Detecting Gunshots Using Wearable Accelerometers

Charles E. Loeffler mail



Gun violence continues to be a staggering and seemingly intractable issue in many communities. The prevalence of gun violence among the sub-population of individuals under court-ordered community supervision provides an opportunity for intervention using remote monitoring technology. Existing monitoring systems rely heavily on location-based monitoring methods, which have incomplete geographic coverage and do not provide information on illegal firearm use. This paper presents the first results demonstrating the feasibility of using wearable inertial sensors to recognize wrist movements and other signals corresponding to firearm usage. Data were collected from accelerometers worn on the wrists of subjects shooting a number of different firearms, conducting routine daily activities, and participating in activities and tasks that could be potentially confused with firearm discharges. A training sample was used to construct a combined detector and classifier for individual gunshots, which achieved a classification accuracy of 99.4 percent when tested against a hold-out sample of observations. These results suggest the feasibility of using inexpensive wearable sensors to detect firearm discharges.


Yep the same technology in your phones, in your exercise equipment is being viewed as a way to ‘reduce ‘gun violence’. The author envisions this being applied to only those ‘under court-ordered community supervision’ but how long until that expands into everyone?

After all, if you don’t have anything to hide then you shouldn’t mind the government knowing if you are shooting guns or not, right?


In related work, researchers have achieved success using wearable accelerometers to detect and classify commonplace human behaviors [11]–[15]. In addition, they have recently demonstrated the potential of wearable accelerometers to detect fall events [16], seizures [17], and concussive head trauma [18] from a continuous stream of movement data.

They might try to sneak it in as part of a public safety/health concern; after all who wouldn’t want a loved one monitored for seizures or concussions. But things like this often go from “hey that is a good idea” to “it is recommended” to “it should be a law” to “We’ll arrest/shoot  you if you don’t comply with the law” in short order. Look at seat belt laws for an example.

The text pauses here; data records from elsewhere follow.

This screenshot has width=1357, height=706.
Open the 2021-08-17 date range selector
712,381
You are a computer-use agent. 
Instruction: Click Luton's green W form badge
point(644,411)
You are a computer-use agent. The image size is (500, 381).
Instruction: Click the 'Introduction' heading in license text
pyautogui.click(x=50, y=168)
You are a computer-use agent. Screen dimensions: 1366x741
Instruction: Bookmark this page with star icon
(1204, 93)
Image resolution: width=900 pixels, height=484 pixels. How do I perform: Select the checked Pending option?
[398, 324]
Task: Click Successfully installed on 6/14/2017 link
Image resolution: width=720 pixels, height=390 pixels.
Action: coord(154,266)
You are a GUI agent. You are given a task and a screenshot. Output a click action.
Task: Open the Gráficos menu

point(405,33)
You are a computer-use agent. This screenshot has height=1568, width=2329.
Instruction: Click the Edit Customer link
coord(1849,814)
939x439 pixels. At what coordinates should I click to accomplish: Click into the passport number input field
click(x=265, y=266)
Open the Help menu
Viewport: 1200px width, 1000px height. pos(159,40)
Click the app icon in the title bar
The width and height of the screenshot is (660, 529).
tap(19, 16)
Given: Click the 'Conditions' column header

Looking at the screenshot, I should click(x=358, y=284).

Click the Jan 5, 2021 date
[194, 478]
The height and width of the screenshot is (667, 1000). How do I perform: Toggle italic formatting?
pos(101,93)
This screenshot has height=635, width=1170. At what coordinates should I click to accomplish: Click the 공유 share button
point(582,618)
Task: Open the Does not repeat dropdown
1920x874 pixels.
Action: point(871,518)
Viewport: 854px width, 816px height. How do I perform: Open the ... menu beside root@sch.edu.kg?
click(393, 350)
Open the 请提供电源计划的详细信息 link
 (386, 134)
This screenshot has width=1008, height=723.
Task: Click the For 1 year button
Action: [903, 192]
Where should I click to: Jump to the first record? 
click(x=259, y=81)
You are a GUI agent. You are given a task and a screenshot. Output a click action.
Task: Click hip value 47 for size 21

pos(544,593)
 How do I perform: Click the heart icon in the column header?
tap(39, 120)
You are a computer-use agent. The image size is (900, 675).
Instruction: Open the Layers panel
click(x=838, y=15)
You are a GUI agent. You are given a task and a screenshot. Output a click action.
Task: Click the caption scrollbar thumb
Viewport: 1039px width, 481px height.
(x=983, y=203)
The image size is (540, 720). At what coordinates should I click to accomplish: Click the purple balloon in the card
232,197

The potential use of sensors to monitor firearm use among community-supervised offenders also raises important public policy and civil liberties concerns. These include the selection criteria by which judges or other releasing authorities would place individuals on this form of supervision; whether it would be used on the existing community-supervised offender population or on an otherwise incarcerated offender population; the necessary level of sensor system accuracy before sanctions, such as revocation of release, could be imposed; and the procedures that would be taken to minimize the collection of non-firearm-related wearer information. While none of these issues are peculiar to a wearable gunshot detection system, these longstanding concerns regarding offender monitoring systems should be revisited as monitoring technology evolves.


In conclusion, this study suggests that low-cost and low-energy motion sensors can be used to identify firearm discharges. This development offers criminal justice practitioners a potential alternative that overcomes the low signal-to-noise ratio that has characterized many location-based behavioral monitoring tools [7], [8] and community-wide acoustical gunshot monitoring systems [3]. This development would be more in keeping with the experience of remote monitoring technology for detection of substance abuse [28] and the promise that if reliable and low-noise signals of other illegal conduct can be found, such conduct could be reduced through enhanced detection or deterrence [29], [30].

Some of my concerns are addressed in here. We are being accustomed to people that need such close monitoring being released back into society that this might not be such a huge leap. Of course my personal opinion is simply if they need such close monitoring, we might want to revisit letting them loose in society to begin with.

As technology advances we should really question not just if we should do something but is it good for society. We can implement all sorts of Orwellian surveillance but is it making us better people or improving society to do so?